Can We Afford Private School Tuition?
My plan was falling in place, except for one last hurdle -- I needed the school district to pay Katie’s tuition. I knew it wouldn’t be easy. I had heard stories about long, expensive battles between school districts and parents. I was about to hire a lawyer, and send him a retainer check, when someone advised me, “Talk to the district first.”
I wrote a letter to the director of pupil services, telling her about Katie’s challenges and why Willow Hill was better equipped to meet them. I thanked her for the support they had given Katie, but explained that Katie’s social needs were too great for the school to manage. The director responded immediately, saying, “You can discuss Katie’s placement at your upcoming IEP accommodations meeting.”
That meant waiting. Every night I pored over the Willow Hill brochure. As I read about their students who went on to college, and the school’s “everybody makes the team” sports policy, I grew more excited. “Oh, God, please let Katie get in to this school,” I prayed. Willow Hill was more than a school; it seemed to promise my daughter a future.

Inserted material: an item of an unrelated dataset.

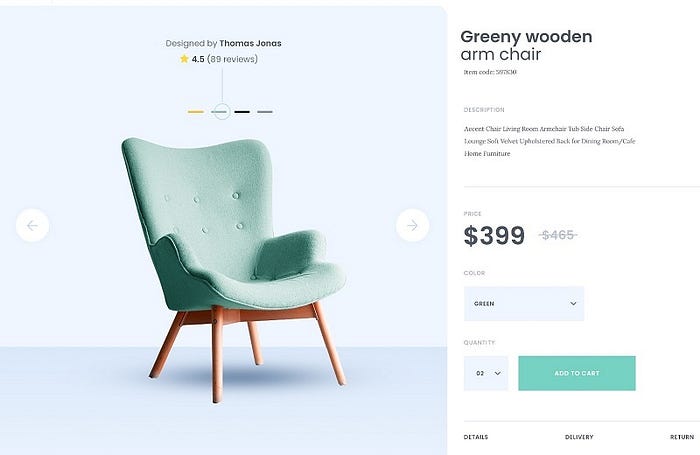
Task: Click the crossed-out $465 old price
Action: [x=558, y=235]
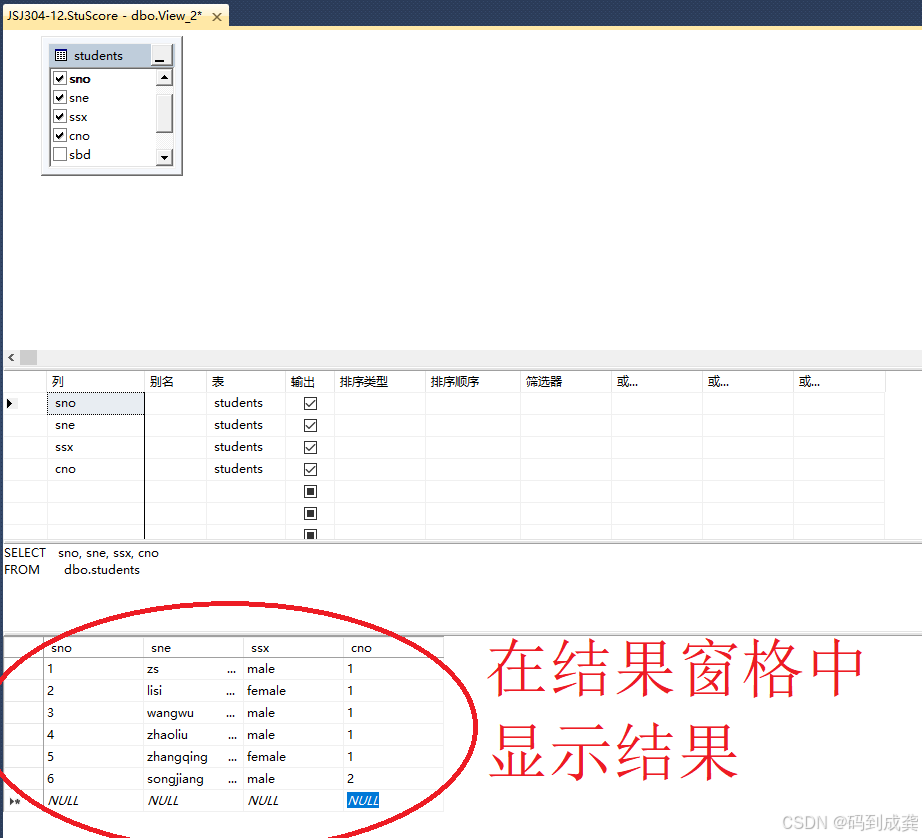Click the row selector arrow beside sno criteria row
Screen dimensions: 922x838
(x=10, y=403)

One evening I woke up, panicked. “What if she doesn’t get in? What if she does get in, but I’m making the wrong decision?”
I turned on my iPod to help me relax. Kelly Clarkson’s “Breakaway” was the first song I heard. I hadn’t listened to the words before, until then: “Make a change, and break away.” As I listened to the song, I knew that Katie would get in to Willow Hill.
The next day Katie’s letter of acceptance arrived. I was ecstatic, but scared because I had to find a way to pay for it.
“I don’t care,” said my husband, Mike. “We’re sending her, one way or the other.”
“I don’t know how we can do that,” I said.
“What if we cut out the extras?”
“I don’t think food and heat are extras, Mike.”